Instructions to follow:
Reply with each record repeated exactly.

━━━ Input records ━━━

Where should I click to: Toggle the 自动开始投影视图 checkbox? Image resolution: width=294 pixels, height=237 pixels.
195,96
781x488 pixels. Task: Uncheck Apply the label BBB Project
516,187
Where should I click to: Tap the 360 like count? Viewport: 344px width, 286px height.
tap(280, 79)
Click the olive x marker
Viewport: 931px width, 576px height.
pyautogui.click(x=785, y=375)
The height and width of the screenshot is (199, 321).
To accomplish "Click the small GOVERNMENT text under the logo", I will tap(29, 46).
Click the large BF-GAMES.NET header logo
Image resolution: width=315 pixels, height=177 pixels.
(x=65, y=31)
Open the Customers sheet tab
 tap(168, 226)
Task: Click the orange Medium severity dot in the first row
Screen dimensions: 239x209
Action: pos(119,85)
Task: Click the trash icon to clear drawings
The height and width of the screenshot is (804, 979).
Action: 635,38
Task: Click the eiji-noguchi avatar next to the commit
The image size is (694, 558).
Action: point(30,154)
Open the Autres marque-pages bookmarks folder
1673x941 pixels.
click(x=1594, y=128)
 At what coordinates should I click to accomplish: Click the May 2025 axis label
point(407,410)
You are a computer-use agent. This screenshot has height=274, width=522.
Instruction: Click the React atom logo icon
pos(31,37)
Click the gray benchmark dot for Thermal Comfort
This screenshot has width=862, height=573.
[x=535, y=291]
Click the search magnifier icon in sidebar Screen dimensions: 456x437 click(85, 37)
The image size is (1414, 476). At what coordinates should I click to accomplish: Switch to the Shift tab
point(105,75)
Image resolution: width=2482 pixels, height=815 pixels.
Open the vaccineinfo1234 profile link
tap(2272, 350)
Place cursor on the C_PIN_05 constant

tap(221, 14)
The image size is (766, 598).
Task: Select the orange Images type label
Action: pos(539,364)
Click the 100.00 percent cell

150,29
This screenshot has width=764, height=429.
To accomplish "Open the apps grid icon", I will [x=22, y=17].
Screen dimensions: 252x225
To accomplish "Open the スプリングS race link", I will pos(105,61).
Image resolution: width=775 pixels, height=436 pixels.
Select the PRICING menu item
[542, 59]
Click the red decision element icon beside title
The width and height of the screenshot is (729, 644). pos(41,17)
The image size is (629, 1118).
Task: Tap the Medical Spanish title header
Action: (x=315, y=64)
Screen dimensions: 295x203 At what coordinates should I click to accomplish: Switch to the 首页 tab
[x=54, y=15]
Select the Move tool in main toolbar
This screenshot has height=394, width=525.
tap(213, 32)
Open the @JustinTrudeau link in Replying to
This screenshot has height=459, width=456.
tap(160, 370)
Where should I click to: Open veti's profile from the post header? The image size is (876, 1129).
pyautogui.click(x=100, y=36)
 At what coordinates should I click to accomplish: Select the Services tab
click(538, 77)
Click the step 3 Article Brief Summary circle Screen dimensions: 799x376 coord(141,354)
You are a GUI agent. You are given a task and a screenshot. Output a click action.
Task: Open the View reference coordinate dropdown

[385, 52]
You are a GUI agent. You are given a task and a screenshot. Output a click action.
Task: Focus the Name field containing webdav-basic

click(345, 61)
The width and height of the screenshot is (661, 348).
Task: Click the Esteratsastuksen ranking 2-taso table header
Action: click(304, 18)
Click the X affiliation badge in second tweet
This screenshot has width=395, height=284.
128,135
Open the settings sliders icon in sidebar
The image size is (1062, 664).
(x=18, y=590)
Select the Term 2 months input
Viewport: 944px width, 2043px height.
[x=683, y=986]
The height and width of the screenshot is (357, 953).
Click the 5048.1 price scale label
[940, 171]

━━━

Answer space:
Where should I click to: Toggle the 自动开始投影视图 checkbox? Image resolution: width=294 pixels, height=237 pixels.
195,96
781x488 pixels. Task: Uncheck Apply the label BBB Project
516,187
Where should I click to: Tap the 360 like count? Viewport: 344px width, 286px height.
tap(280, 79)
Click the olive x marker
Viewport: 931px width, 576px height.
pyautogui.click(x=785, y=375)
The height and width of the screenshot is (199, 321).
To accomplish "Click the small GOVERNMENT text under the logo", I will tap(29, 46).
Click the large BF-GAMES.NET header logo
Image resolution: width=315 pixels, height=177 pixels.
(x=65, y=31)
Open the Customers sheet tab
 tap(168, 226)
Task: Click the orange Medium severity dot in the first row
Screen dimensions: 239x209
Action: pos(119,85)
Task: Click the trash icon to clear drawings
The height and width of the screenshot is (804, 979).
Action: 635,38
Task: Click the eiji-noguchi avatar next to the commit
The image size is (694, 558).
Action: point(30,154)
Open the Autres marque-pages bookmarks folder
1673x941 pixels.
click(x=1594, y=128)
 At what coordinates should I click to accomplish: Click the May 2025 axis label
point(407,410)
You are a computer-use agent. This screenshot has height=274, width=522.
Instruction: Click the React atom logo icon
pos(31,37)
Click the gray benchmark dot for Thermal Comfort
This screenshot has width=862, height=573.
[x=535, y=291]
Click the search magnifier icon in sidebar Screen dimensions: 456x437 click(85, 37)
The image size is (1414, 476). At what coordinates should I click to accomplish: Switch to the Shift tab
point(105,75)
Image resolution: width=2482 pixels, height=815 pixels.
Open the vaccineinfo1234 profile link
tap(2272, 350)
Place cursor on the C_PIN_05 constant

tap(221, 14)
The image size is (766, 598).
Task: Select the orange Images type label
Action: pos(539,364)
Click the 100.00 percent cell

150,29
This screenshot has width=764, height=429.
To accomplish "Open the apps grid icon", I will [x=22, y=17].
Screen dimensions: 252x225
To accomplish "Open the スプリングS race link", I will pos(105,61).
Image resolution: width=775 pixels, height=436 pixels.
Select the PRICING menu item
[542, 59]
Click the red decision element icon beside title
The width and height of the screenshot is (729, 644). pos(41,17)
The image size is (629, 1118).
Task: Tap the Medical Spanish title header
Action: (x=315, y=64)
Screen dimensions: 295x203 At what coordinates should I click to accomplish: Switch to the 首页 tab
[x=54, y=15]
Select the Move tool in main toolbar
This screenshot has height=394, width=525.
tap(213, 32)
Open the @JustinTrudeau link in Replying to
This screenshot has height=459, width=456.
tap(160, 370)
Where should I click to: Open veti's profile from the post header? The image size is (876, 1129).
pyautogui.click(x=100, y=36)
 At what coordinates should I click to accomplish: Select the Services tab
click(538, 77)
Click the step 3 Article Brief Summary circle Screen dimensions: 799x376 coord(141,354)
You are a GUI agent. You are given a task and a screenshot. Output a click action.
Task: Open the View reference coordinate dropdown

[385, 52]
You are a GUI agent. You are given a task and a screenshot. Output a click action.
Task: Focus the Name field containing webdav-basic

click(345, 61)
The width and height of the screenshot is (661, 348).
Task: Click the Esteratsastuksen ranking 2-taso table header
Action: click(304, 18)
Click the X affiliation badge in second tweet
This screenshot has width=395, height=284.
128,135
Open the settings sliders icon in sidebar
The image size is (1062, 664).
(x=18, y=590)
Select the Term 2 months input
Viewport: 944px width, 2043px height.
[x=683, y=986]
The height and width of the screenshot is (357, 953).
Click the 5048.1 price scale label
[940, 171]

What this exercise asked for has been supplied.